Ah ! Combien je prevoy que nostre renommee
Sen verra desormais justement diffamee !
Helas ! Si par l’arrest des destins rigoureux
Ce meurtre estoit fatal à nos ans malheureux,
Que ne s’est-il commis par les mains d’un tartare,
Ou d’un que l’ocean de nos terres separe ?
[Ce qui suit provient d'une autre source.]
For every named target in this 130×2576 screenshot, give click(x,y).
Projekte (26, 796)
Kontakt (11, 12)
Faut-il que d’un françois la traistre cruauté
En ait barbarement cet âge ensanglanté ?
Soüillant d’un tel diffame és provinces estranges
Nostre nom devestu de ses vieilles loüanges,
Qu’au lieu qu’il souloit estre un surnom glorieux,
Il soit pris maintenant pour titre injurieux :
Et qu’appeller françois un qui doit sa naissance
À d’autres regions qu’à celles de la France,
Ce soit le surnommer un traistre, un fausse-foy,
Un mutin, un rebelle, un meurtrier de son roy ?
Ha ! Je veux desormais, d’un honneste mensonge,
Me vanter d’estre né sur les mers où se plonge
Le grand char du soleil las d’avoir trop couru,
Loin des champs de la France, és rives du Peru :
Ou de ceste autre terre encor plus esloignee
À qui la loy de Christ fut naguiere enseignee.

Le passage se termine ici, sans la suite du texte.